==== Materials provided ====

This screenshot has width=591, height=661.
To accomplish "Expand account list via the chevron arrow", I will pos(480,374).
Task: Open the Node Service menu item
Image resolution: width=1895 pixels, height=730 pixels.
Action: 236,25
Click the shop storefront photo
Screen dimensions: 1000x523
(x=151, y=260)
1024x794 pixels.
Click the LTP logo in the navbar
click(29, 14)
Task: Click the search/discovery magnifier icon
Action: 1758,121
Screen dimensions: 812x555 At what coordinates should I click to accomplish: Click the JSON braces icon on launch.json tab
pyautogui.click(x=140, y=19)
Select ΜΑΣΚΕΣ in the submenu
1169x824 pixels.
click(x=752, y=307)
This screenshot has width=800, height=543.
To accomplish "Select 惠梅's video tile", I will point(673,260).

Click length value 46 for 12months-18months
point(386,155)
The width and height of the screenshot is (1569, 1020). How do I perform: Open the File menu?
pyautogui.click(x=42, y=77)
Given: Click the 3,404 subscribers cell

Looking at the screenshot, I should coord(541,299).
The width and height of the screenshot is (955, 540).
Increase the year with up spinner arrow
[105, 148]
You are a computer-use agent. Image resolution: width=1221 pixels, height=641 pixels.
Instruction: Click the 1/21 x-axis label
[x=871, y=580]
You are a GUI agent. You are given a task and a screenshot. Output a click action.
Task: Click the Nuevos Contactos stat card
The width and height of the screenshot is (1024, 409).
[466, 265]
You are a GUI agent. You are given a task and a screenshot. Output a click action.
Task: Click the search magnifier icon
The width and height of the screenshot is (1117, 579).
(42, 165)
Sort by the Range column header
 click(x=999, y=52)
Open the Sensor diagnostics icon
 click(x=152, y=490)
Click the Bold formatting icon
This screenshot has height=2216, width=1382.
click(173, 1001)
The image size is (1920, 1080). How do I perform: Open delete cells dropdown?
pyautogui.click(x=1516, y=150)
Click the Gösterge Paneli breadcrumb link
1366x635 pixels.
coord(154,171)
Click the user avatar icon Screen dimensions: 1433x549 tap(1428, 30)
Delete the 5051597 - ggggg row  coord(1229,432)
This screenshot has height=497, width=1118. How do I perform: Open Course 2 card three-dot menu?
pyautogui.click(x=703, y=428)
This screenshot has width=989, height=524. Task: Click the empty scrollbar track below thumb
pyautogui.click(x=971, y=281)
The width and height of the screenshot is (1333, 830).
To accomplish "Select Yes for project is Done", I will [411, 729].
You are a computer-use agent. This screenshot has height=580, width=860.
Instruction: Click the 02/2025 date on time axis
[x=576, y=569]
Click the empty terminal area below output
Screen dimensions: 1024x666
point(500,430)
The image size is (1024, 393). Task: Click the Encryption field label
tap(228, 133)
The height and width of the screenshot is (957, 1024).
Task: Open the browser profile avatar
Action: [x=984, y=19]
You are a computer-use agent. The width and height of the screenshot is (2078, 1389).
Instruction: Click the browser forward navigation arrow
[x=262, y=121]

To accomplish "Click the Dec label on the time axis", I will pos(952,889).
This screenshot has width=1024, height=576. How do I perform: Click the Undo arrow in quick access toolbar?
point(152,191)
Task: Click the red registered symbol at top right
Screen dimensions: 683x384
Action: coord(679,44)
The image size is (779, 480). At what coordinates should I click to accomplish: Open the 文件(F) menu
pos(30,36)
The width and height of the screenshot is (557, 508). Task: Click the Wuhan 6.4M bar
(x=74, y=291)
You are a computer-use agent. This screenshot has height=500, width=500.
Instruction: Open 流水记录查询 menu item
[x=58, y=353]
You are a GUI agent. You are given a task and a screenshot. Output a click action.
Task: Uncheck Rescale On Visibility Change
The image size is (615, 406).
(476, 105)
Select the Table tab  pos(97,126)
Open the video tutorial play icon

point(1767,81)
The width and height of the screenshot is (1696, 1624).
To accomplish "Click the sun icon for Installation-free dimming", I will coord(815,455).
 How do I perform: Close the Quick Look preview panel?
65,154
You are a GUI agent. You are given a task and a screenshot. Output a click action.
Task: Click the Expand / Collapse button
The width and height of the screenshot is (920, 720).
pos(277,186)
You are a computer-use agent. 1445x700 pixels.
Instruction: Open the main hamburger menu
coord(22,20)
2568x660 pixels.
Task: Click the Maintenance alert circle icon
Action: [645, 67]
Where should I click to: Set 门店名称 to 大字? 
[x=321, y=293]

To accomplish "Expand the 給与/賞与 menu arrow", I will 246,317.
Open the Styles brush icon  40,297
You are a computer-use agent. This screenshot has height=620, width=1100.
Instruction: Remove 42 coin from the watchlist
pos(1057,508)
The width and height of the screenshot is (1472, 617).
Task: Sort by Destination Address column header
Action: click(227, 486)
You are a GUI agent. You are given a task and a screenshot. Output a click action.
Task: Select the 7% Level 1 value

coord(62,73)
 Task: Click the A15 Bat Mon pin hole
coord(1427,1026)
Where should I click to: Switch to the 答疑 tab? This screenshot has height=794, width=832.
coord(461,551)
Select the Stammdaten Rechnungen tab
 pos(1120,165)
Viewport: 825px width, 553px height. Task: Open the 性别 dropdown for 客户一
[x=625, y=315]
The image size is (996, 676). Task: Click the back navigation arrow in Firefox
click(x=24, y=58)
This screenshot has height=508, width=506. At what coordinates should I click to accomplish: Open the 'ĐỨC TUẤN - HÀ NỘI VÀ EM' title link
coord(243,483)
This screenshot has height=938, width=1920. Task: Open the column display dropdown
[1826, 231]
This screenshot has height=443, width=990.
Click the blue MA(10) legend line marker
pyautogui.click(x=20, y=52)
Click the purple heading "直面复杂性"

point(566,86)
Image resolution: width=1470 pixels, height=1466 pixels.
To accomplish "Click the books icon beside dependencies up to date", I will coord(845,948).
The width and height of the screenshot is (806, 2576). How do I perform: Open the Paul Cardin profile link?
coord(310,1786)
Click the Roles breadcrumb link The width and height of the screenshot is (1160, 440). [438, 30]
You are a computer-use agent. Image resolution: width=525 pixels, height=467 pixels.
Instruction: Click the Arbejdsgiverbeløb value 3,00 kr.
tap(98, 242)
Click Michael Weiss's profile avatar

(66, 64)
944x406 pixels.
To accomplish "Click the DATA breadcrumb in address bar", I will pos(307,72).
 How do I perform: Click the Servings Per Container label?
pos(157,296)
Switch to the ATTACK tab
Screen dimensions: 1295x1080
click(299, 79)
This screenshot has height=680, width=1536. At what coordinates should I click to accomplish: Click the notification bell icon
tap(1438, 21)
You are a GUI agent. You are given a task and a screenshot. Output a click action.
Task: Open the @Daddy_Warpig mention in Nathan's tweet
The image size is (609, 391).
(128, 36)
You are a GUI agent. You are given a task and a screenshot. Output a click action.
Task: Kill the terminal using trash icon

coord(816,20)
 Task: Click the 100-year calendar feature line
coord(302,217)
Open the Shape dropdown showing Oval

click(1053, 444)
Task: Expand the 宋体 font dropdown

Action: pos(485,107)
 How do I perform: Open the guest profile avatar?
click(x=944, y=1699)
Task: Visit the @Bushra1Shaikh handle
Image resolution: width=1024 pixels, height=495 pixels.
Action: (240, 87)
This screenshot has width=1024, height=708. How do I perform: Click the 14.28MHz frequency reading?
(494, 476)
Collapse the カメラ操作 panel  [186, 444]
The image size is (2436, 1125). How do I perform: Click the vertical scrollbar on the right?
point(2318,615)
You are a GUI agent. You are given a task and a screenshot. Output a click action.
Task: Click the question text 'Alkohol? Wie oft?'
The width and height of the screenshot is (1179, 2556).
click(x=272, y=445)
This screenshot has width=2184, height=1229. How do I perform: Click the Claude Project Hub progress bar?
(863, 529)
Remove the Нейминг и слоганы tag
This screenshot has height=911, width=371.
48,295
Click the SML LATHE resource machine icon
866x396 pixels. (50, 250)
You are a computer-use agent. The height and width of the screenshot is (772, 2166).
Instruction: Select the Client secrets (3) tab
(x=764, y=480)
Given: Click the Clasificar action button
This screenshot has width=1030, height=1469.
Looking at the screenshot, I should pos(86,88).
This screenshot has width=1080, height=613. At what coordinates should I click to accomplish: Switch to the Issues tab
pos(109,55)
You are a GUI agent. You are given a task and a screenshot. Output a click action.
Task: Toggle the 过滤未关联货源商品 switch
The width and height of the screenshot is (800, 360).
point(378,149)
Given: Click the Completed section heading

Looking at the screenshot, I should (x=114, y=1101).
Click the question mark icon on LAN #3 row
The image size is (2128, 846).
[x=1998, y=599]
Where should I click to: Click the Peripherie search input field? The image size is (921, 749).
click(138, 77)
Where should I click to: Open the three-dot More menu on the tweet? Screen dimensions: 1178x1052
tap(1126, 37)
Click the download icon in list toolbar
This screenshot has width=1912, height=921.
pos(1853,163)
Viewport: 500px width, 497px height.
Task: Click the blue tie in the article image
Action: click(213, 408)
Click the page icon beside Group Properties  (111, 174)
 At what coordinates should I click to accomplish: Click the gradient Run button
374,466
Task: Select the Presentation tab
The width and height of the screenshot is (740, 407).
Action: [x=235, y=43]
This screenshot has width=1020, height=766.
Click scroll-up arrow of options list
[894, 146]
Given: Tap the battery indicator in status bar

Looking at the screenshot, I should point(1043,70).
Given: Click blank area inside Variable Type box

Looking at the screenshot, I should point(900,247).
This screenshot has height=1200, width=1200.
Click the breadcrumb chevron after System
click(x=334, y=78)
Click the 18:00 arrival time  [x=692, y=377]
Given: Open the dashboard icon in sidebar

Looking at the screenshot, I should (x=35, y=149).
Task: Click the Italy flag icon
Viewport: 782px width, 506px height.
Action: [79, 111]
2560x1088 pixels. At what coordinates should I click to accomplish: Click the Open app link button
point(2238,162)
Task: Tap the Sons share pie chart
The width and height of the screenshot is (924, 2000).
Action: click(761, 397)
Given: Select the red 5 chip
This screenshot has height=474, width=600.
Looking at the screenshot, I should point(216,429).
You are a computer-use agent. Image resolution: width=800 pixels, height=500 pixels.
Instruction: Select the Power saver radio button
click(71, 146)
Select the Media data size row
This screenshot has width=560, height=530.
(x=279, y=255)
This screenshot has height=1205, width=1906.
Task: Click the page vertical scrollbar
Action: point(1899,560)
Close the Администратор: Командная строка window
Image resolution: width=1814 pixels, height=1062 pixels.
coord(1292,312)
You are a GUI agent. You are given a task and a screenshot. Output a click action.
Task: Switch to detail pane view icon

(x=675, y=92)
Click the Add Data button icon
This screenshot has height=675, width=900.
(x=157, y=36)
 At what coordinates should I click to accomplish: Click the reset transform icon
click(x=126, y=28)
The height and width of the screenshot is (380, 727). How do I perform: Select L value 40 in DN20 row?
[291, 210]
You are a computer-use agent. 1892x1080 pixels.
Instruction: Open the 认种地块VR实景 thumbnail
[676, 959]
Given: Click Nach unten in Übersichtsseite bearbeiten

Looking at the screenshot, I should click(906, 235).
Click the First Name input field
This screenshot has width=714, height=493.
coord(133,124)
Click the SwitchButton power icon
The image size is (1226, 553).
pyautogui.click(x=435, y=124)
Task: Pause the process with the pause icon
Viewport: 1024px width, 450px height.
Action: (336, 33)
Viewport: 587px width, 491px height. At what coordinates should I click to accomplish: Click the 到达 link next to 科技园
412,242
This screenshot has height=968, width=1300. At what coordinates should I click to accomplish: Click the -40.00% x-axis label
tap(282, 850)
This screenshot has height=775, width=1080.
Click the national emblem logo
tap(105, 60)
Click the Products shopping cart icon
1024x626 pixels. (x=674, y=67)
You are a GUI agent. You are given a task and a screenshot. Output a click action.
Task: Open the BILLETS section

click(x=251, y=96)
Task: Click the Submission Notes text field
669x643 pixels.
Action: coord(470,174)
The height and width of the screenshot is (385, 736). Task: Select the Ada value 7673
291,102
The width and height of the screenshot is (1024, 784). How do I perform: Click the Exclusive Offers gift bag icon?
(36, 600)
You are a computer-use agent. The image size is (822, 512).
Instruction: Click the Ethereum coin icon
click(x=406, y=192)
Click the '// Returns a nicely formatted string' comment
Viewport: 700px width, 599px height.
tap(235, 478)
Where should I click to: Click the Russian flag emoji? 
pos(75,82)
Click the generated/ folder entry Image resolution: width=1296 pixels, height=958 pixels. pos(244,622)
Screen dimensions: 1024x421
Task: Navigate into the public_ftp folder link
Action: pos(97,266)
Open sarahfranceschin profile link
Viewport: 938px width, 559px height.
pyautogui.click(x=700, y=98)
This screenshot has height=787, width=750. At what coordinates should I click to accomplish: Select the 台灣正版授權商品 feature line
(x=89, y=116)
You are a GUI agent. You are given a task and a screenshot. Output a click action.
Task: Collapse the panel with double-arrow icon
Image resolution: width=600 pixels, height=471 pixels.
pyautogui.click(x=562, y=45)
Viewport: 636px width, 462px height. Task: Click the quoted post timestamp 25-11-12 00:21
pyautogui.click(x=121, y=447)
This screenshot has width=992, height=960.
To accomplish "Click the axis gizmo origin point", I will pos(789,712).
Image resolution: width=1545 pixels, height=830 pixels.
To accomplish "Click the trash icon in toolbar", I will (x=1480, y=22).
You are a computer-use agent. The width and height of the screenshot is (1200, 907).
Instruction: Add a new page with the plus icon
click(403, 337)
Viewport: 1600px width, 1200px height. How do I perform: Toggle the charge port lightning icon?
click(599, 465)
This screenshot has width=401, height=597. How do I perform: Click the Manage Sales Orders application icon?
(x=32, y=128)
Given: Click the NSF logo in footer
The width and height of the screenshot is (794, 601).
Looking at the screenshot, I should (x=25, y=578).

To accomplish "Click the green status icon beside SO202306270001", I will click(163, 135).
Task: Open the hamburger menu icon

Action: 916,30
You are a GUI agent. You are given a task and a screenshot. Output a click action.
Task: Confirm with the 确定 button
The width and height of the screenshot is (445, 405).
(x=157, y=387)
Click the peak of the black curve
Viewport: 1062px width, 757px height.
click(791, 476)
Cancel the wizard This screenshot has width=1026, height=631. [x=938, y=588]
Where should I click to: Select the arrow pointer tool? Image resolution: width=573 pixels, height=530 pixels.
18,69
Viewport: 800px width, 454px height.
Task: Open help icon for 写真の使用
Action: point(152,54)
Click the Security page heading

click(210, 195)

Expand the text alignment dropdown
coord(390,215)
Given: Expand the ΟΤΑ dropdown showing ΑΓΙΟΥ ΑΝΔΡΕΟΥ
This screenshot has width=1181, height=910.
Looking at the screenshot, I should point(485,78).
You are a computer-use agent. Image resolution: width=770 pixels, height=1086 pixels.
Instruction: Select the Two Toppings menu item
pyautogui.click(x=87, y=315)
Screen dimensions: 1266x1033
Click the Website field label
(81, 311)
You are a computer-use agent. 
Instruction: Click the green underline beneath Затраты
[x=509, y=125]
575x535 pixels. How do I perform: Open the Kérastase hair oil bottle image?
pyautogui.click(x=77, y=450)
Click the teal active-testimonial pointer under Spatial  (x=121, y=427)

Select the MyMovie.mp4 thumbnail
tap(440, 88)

====

Print exactly the lines above, between the one holding "Where should I click to: Click the Peripherie" and the one holding "You are a computer-use agent. Image resolution: width=800", inclusive, and nothing besides.

• Answer box
Where should I click to: Click the Peripherie search input field? The image size is (921, 749).
click(138, 77)
Where should I click to: Open the three-dot More menu on the tweet? Screen dimensions: 1178x1052
tap(1126, 37)
Click the download icon in list toolbar
This screenshot has width=1912, height=921.
pos(1853,163)
Viewport: 500px width, 497px height.
Task: Click the blue tie in the article image
Action: click(213, 408)
Click the page icon beside Group Properties  (111, 174)
 At what coordinates should I click to accomplish: Click the gradient Run button
374,466
Task: Select the Presentation tab
The width and height of the screenshot is (740, 407).
Action: [x=235, y=43]
This screenshot has width=1020, height=766.
Click scroll-up arrow of options list
[894, 146]
Given: Tap the battery indicator in status bar

Looking at the screenshot, I should point(1043,70).
Given: Click blank area inside Variable Type box

Looking at the screenshot, I should point(900,247).
This screenshot has height=1200, width=1200.
Click the breadcrumb chevron after System
click(x=334, y=78)
Click the 18:00 arrival time  [x=692, y=377]
Given: Open the dashboard icon in sidebar

Looking at the screenshot, I should (x=35, y=149).
Task: Click the Italy flag icon
Viewport: 782px width, 506px height.
Action: [79, 111]
2560x1088 pixels. At what coordinates should I click to accomplish: Click the Open app link button
point(2238,162)
Task: Tap the Sons share pie chart
The width and height of the screenshot is (924, 2000).
Action: click(761, 397)
Given: Select the red 5 chip
This screenshot has height=474, width=600.
Looking at the screenshot, I should point(216,429).
You are a computer-use agent. Image resolution: width=800 pixels, height=500 pixels.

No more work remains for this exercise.